- [DATA FOR THIS TASK]

┄┄┄┄┄┄┄┄┄┄

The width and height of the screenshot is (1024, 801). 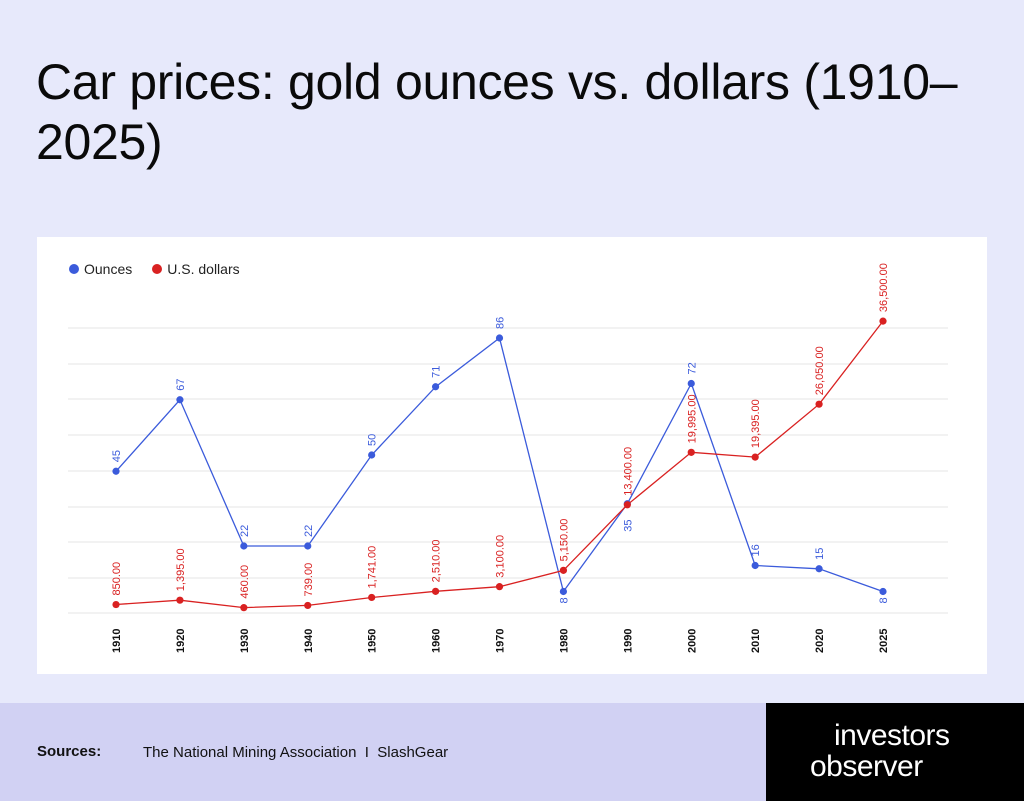 I want to click on data-label-dollars: 2,510.00, so click(x=437, y=560).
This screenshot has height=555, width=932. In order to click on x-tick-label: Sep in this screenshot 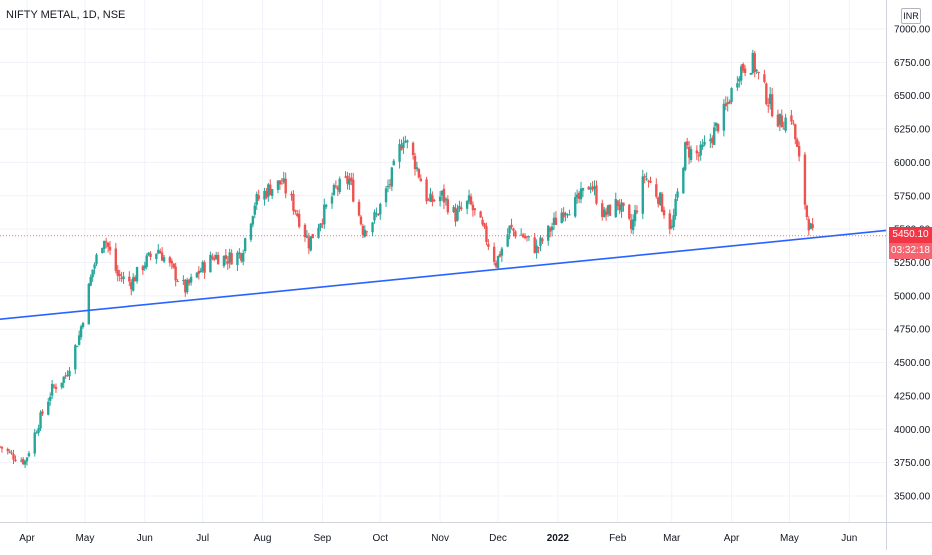, I will do `click(322, 538)`.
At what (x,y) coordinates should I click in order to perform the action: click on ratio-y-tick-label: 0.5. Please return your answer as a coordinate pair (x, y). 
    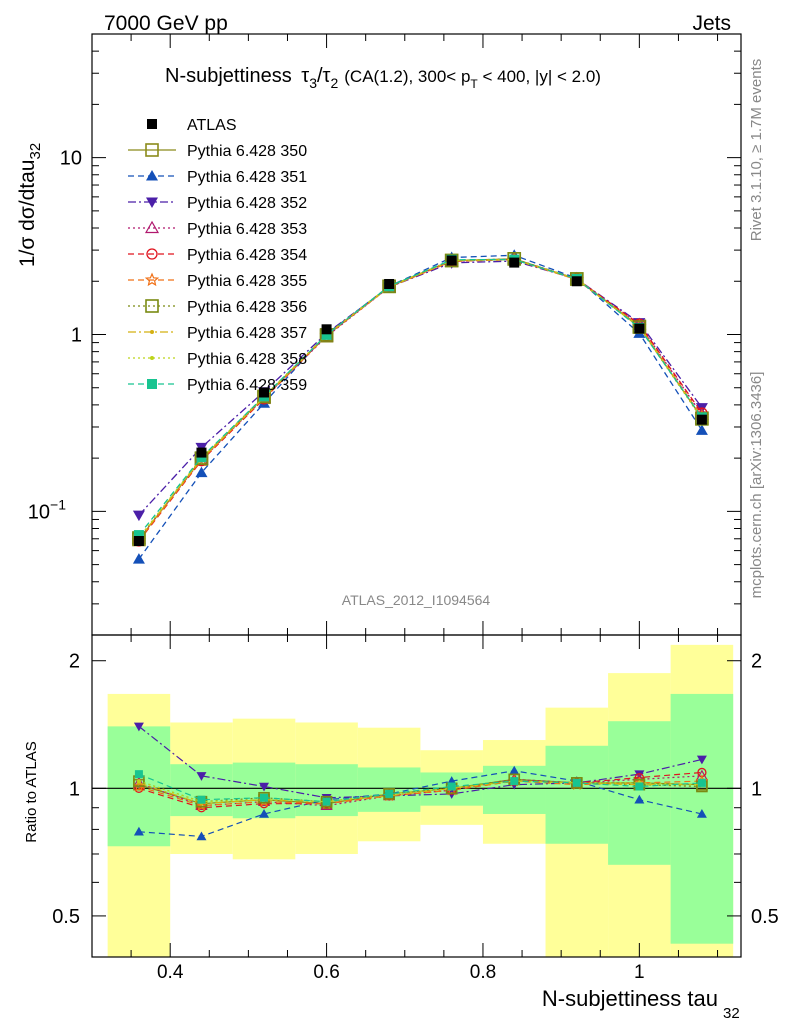
    Looking at the image, I should click on (66, 917).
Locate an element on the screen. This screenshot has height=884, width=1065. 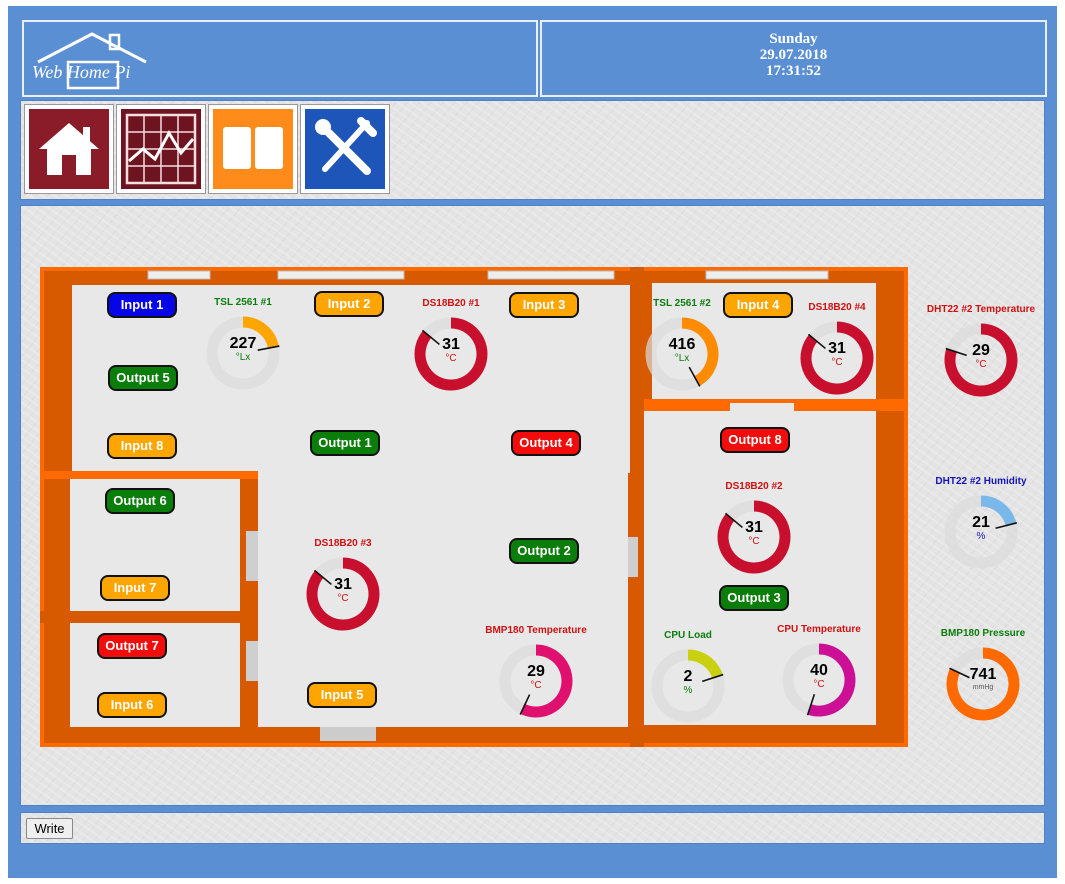
output-3-toggle: Output 3 is located at coordinates (754, 598).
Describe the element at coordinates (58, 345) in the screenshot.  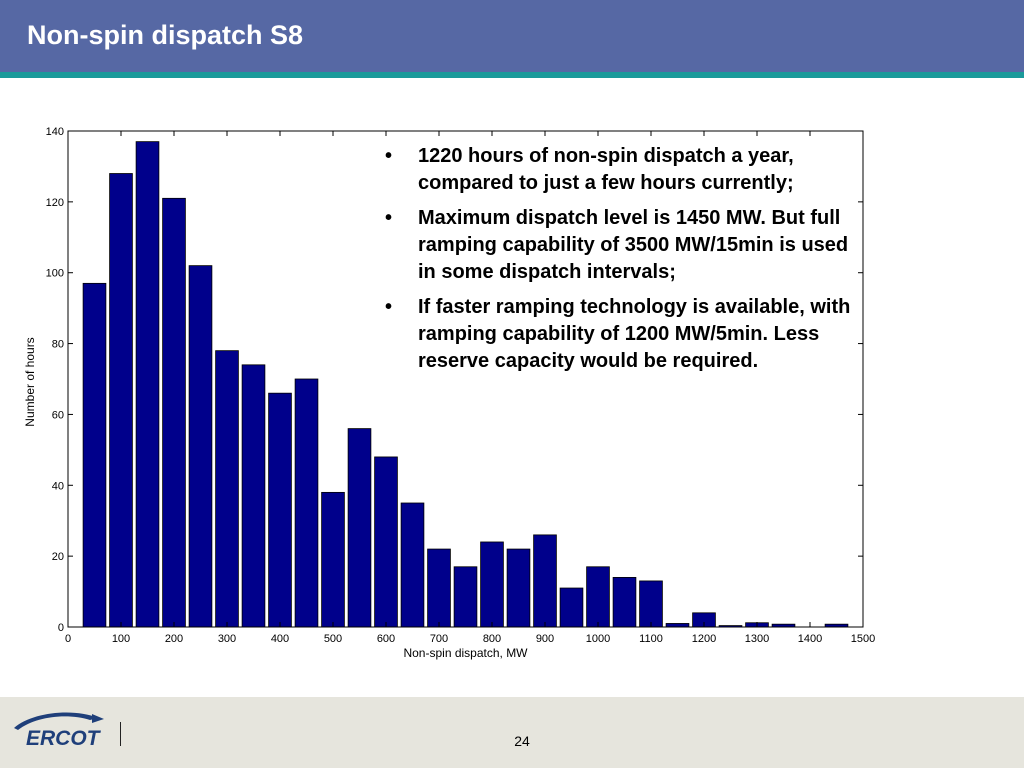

┄┄┄┄┄┄┄┄┄┄

- [EXERCISE AIM]
Copy the rows word for word, from the line containing "Locate an element" through the last row, including both. Leave the pictures out.

- [ANSWER FOR THE TASK]
Locate an element on the screen. This screenshot has height=884, width=1065. 
output-3-toggle: Output 3 is located at coordinates (754, 598).
Describe the element at coordinates (58, 345) in the screenshot.  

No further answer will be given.